Densho Digital Archive
Densho Visual History Collection
Title: Frank Kitamoto Interview
Narrator: Frank Kitamoto
Interviewer: Lori Hoshino
Location: Bainbridge Island, Washington
Date: April 13, 1998
Densho ID: denshovh-kfrank-01-0006

<Begin Segment 6>

LH: So at, at the time of 1941 when Pearl Harbor, the news of Pearl Harbor broke out, you were two years old and your family was situated, well-situated on a farm and doing well. Your father was working as jeweler?

FK: He was working for Friedlander's as a salesperson.

LH: Okay, okay. I understand that your father was taken by the FBI after Pearl Harbor.

FK: Yeah, yeah. And as far as I can tell, it must have been some time in, some time in February... early, probably early February. I found some papers at the National Archives in Suitland. There were some papers that said he was arrested because of finding dynamite in the barn and a .22 rifle in the house. The dynamite, I'm sure, was there because of my, it was old dynamite that was left there from my grandparents, from clearing the land and so forth. And that time, at that time probably everybody had some sort of a .22 rifle or something.

But my mother had also said that she thought maybe he was rounded up -- well, also he couldn't prove he was a citizen because he couldn't, they couldn't find his papers and stuff. But she said she thought maybe he was rounded up too because he commuted to Seattle everyday. And because he commuted to Seattle everyday, he was making deliveries for some of the greenhouses. And the greenhouses were on Rich Passage, the passage the ferry now goes through to go to Bremerton, and a lot of the ships and stuff were driving through there. So they thought, they could have thought, he was maybe spying on the ships that were going into the Bremerton shipyard. And also he was selling, his biggest sales accounts would be the Japanese ships that came into port in Seattle, and he would go to the ships and sell jewelry and rings and things to the sailors on the ships. So, he had some contact in that way, too.

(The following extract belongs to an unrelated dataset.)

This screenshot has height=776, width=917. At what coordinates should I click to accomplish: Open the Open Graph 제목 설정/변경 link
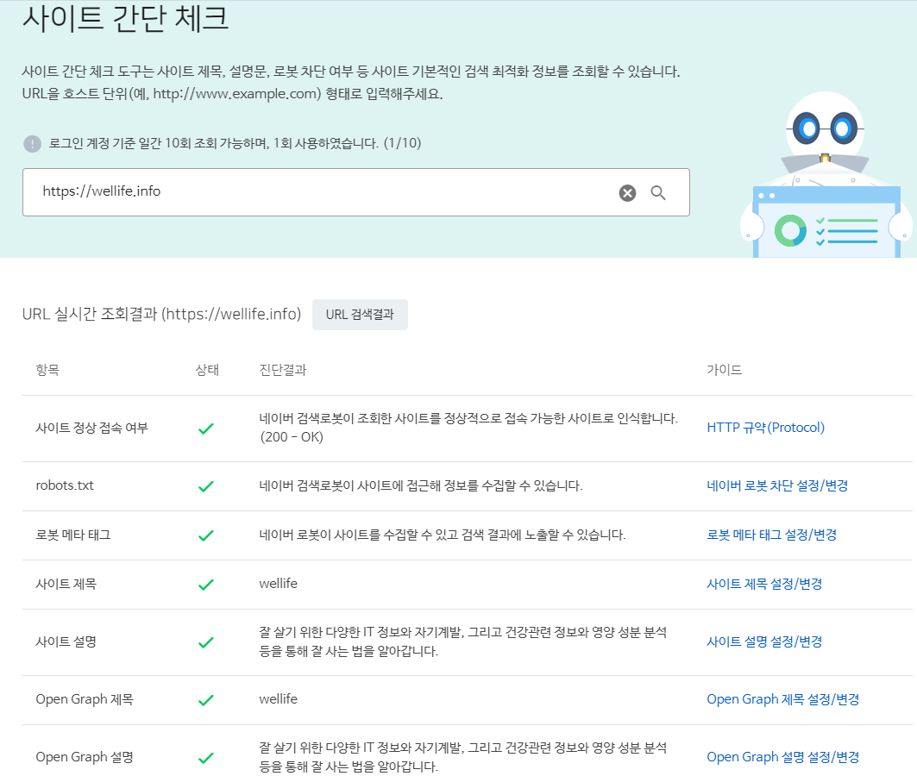point(782,699)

So, my mother said that maybe that's why they thought he was somebody that might be dangerous. So, I don't have, I don't have any recollections of him other than (being rounded) up. But there were quite a few people on the Island that were, that were (also) taken.

LH: And do you know where he was taken to?

FK: He was taken to Missoula, Ft. Missoula, Montana. And that's, that's something else I know very little about except that one of the other people on the Island, whose father was also taken, had a friend that lived in Missoula and got some newspaper clippings about from (them) about the situation there. And there was also a book written that had some of the stuff about Ft. Missoula in there, so I was able to get hold of that.

LH: Did your father ever mention anything about his experience there in Missoula?

FK: No, he really didn't, not that I know of. And I guess I was just, at that, before he died, I was just not interested in this stuff. So I just never sat down and talked to him about it; and I sure wish I had, but...

<End Segment 6> - Copyright © 1998 Densho. All Rights Reserved.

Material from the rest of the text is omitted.